London however has powered ahead in years when Dublin spent up to a decade planning a few routes. The Clontarf route, which is under construction, will link in with the S2S and add up to the first major route in Dublin. London meanwhile has the guts of a network in place, with a mix of cycle paths on main roads and traffic filtering and calming on residential streets.

London is now maybe more than a decade ahead of Dublin on delivery. So, cycling campaigners and professionals there have seen a lot of projects and a ton of objections to them.

Simon Munk, the London Cycling Campaign’s campaigns manager, mentioned the issue in a Twitter discussion on the issue last year.

Munk said: “It is IMO stark and revealing that politicians, officers, campaigners who have successfully delivered and kept in schemes talk about weathering storm, folks who have little direct experience talk about rebranding or more engagement etc. More engagement valuable but not main issue.”

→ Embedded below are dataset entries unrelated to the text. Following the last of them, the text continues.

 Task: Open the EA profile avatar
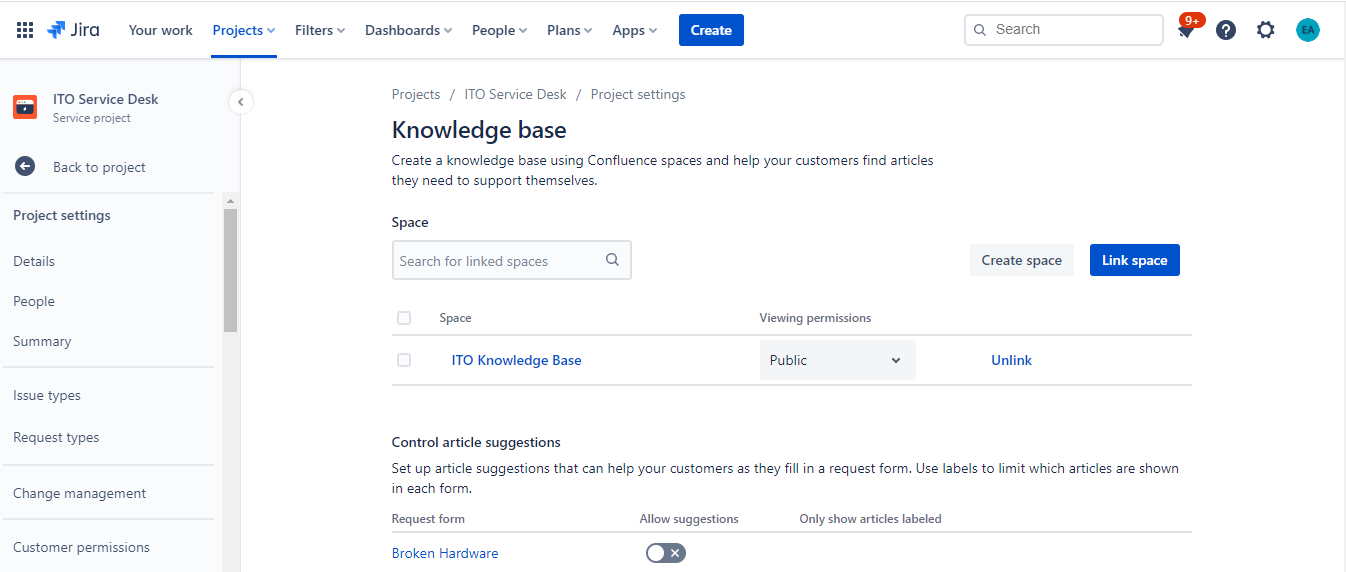pyautogui.click(x=1308, y=30)
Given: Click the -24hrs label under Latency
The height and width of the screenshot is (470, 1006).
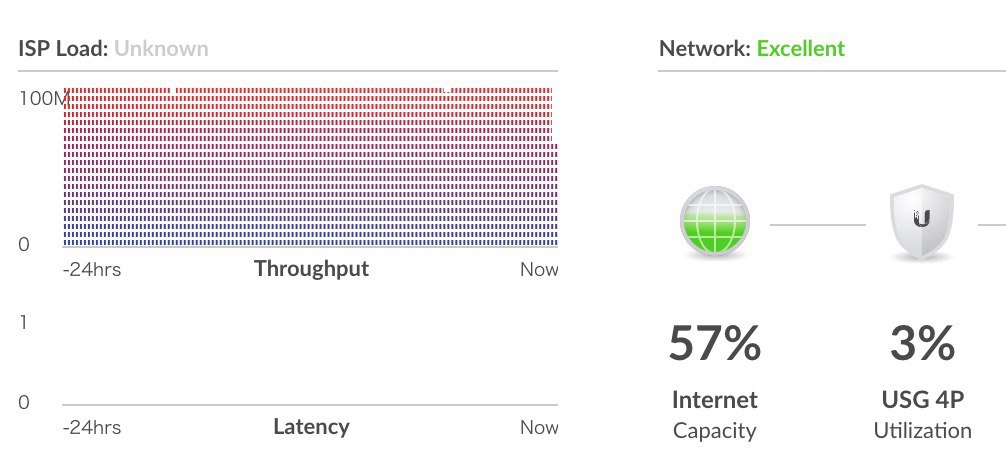Looking at the screenshot, I should tap(92, 428).
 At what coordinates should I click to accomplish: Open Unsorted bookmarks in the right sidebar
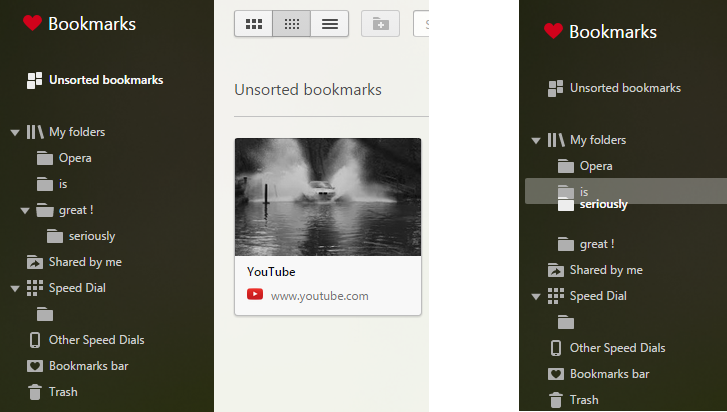tap(625, 88)
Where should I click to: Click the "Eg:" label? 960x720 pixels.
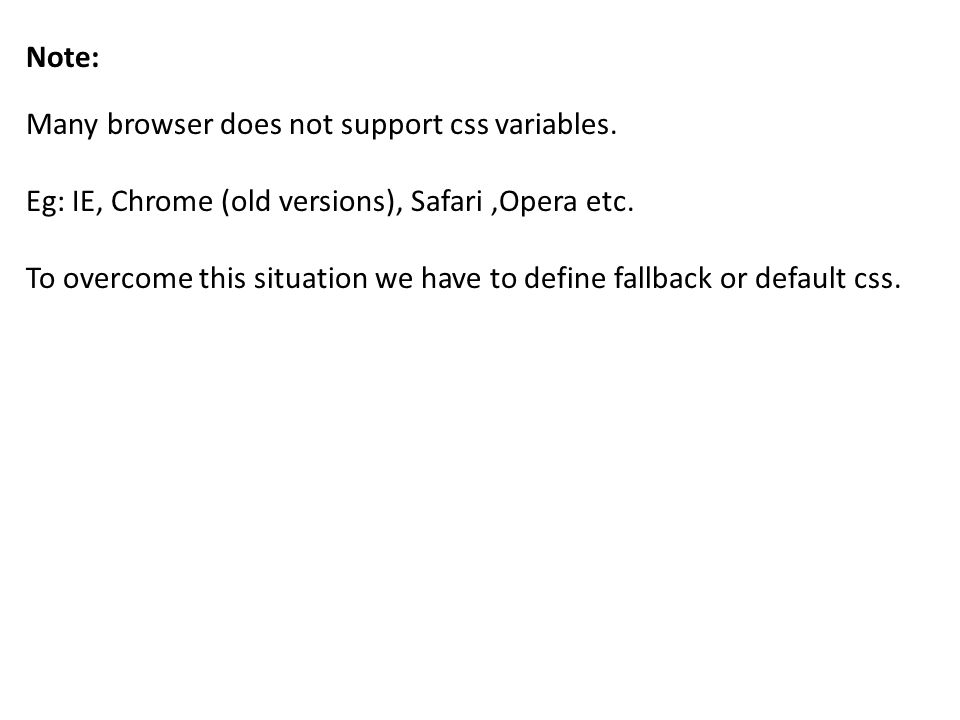click(x=45, y=202)
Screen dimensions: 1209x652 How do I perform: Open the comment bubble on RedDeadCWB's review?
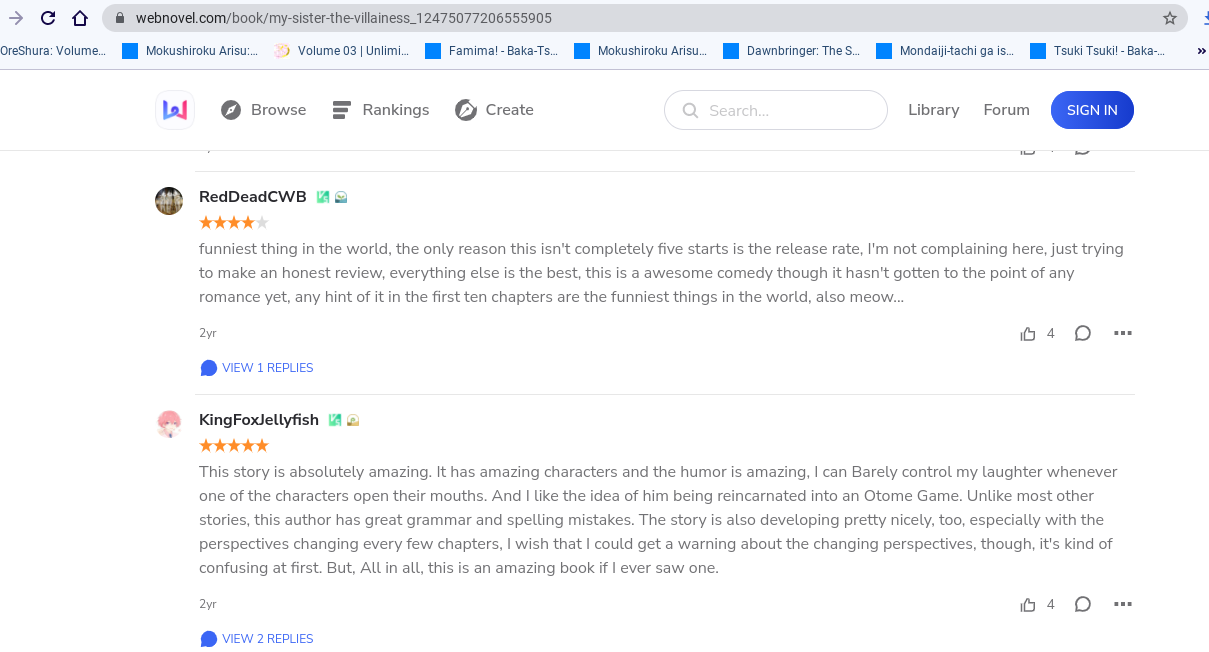(1083, 333)
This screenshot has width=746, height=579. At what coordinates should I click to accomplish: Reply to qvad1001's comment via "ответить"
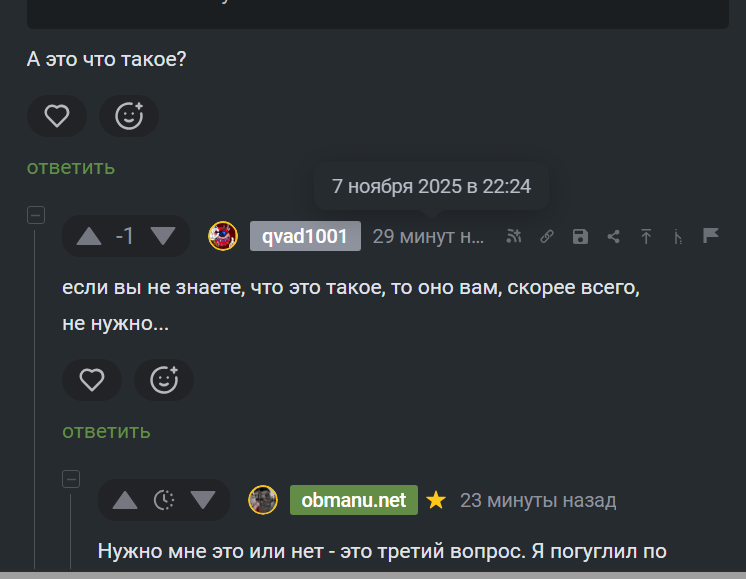pyautogui.click(x=106, y=431)
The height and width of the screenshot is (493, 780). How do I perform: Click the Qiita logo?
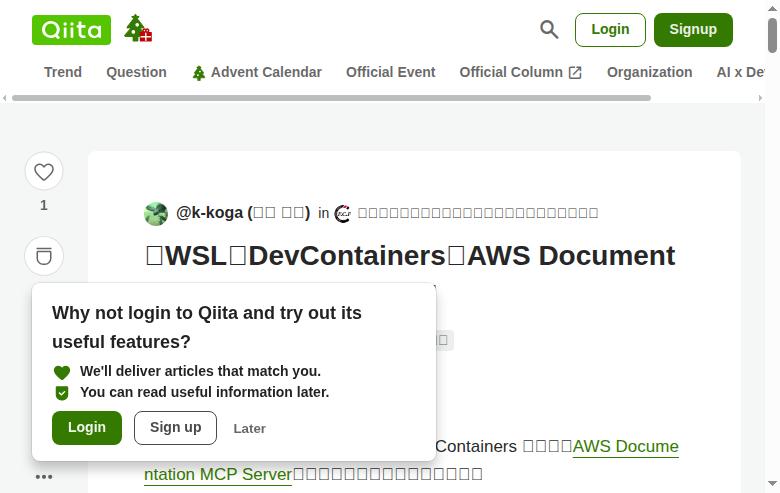71,30
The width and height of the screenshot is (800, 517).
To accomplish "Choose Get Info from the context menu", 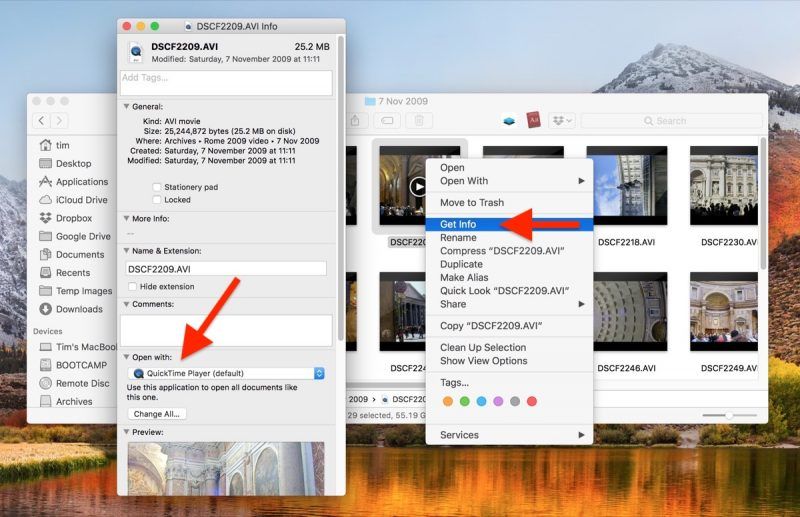I will point(458,224).
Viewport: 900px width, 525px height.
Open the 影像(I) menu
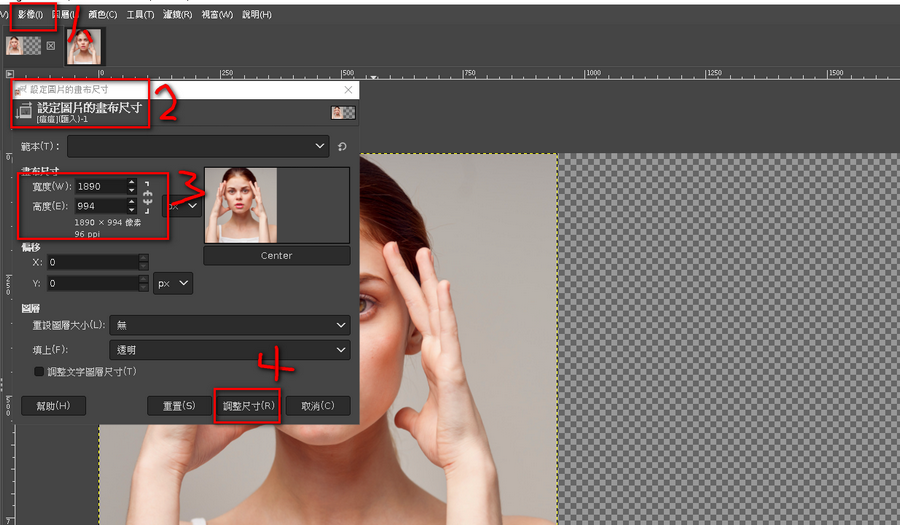coord(32,15)
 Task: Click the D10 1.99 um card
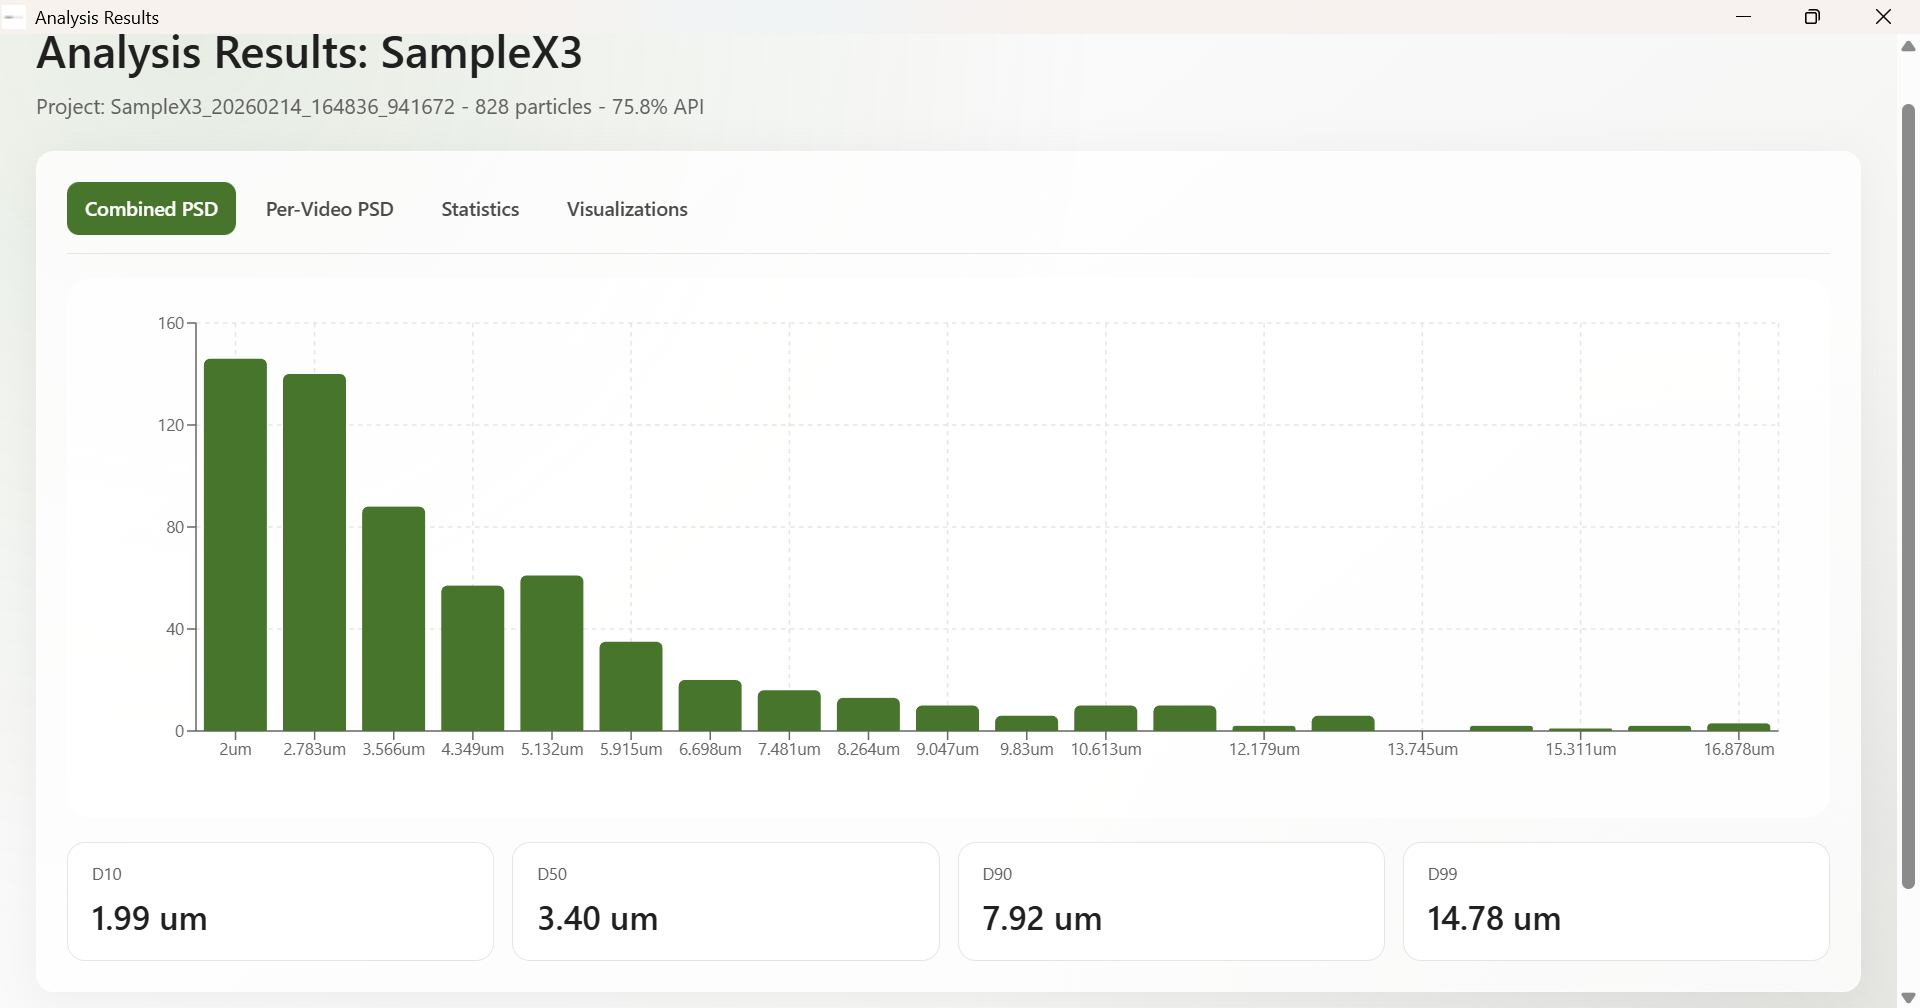coord(280,901)
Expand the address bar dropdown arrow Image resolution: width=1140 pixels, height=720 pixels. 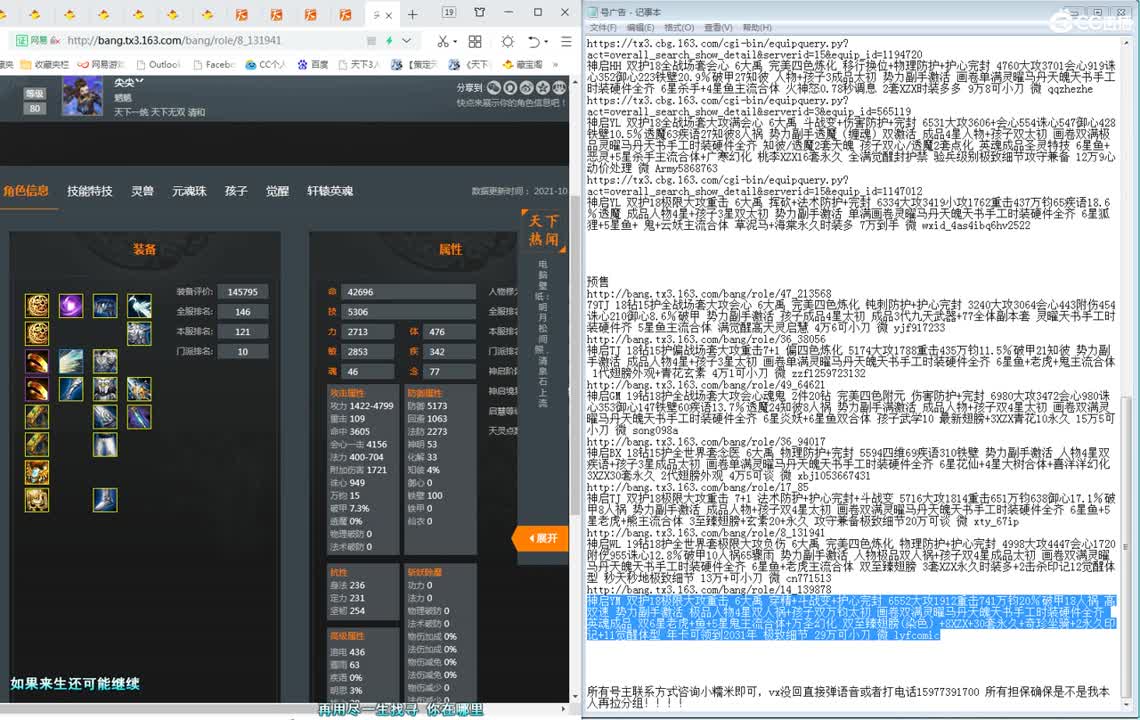pyautogui.click(x=408, y=41)
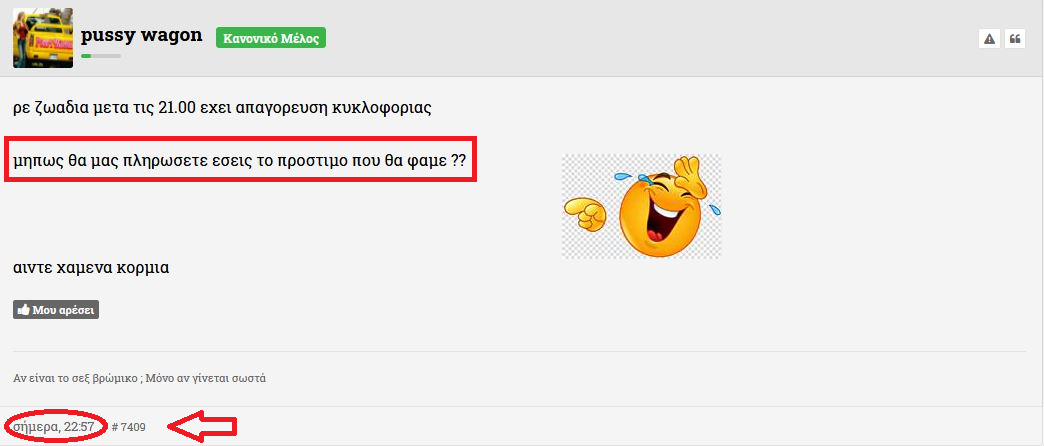
Task: Click the first line mentioning 21.00 απαγορευση κυκλοφοριας
Action: click(222, 108)
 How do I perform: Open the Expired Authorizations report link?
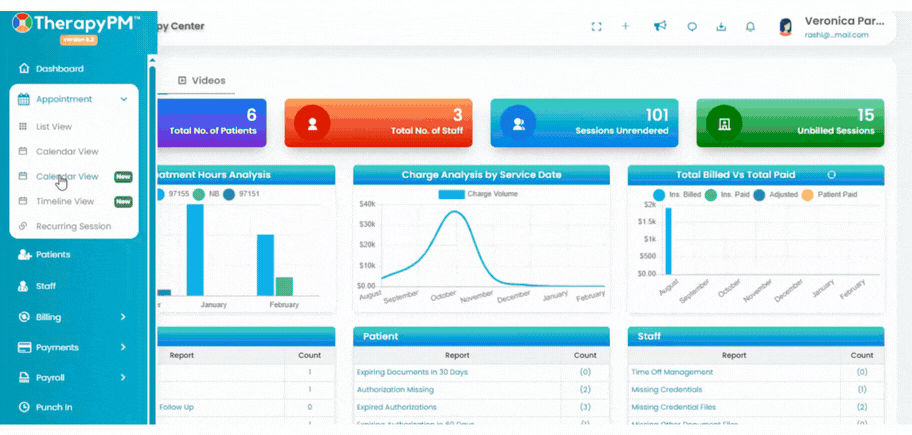coord(397,407)
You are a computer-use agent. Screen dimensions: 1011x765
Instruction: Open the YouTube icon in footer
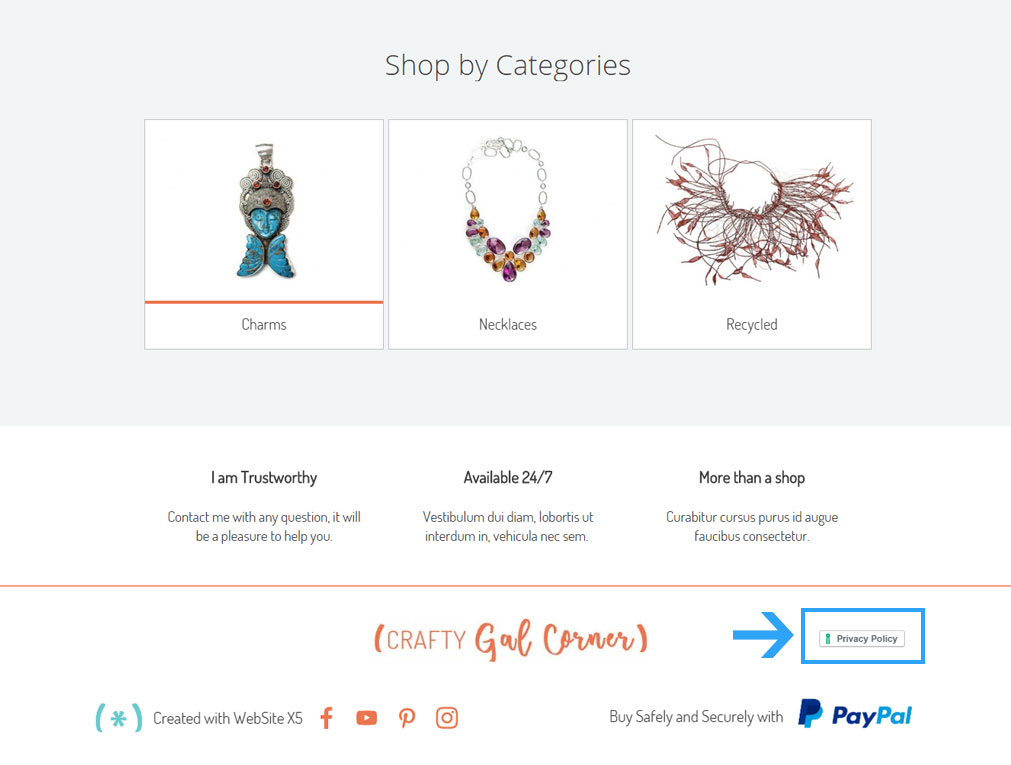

After Velo-City was held in Dublin in 2019, reported how Brian Deegan, a design engineer at consultancy Urban Movement, joked at a session that: “I never really feel like I’m doing my job properly unless I end up in court — that’s when I know I’m changing things and getting something done that’s worth it.”

Deegan, who worked for Transport For London when the push was made on higher-quality routes, said “The opposition is increasing and getting more and more sophisticated as well.”

He said that talking to the community was “key”, but that it was needed sometimes to tell people “it’s happening” and ask “what’s the best way to make the least worse situation for everybody.”


  1. ” …..consultation does happen with disability groups, cycling campaigners …” Most local authorities do not consult with cycle campaigners except as part of Part 8 Public Consultation. At that stage, officials have already made up their mind about the design and are not open to change.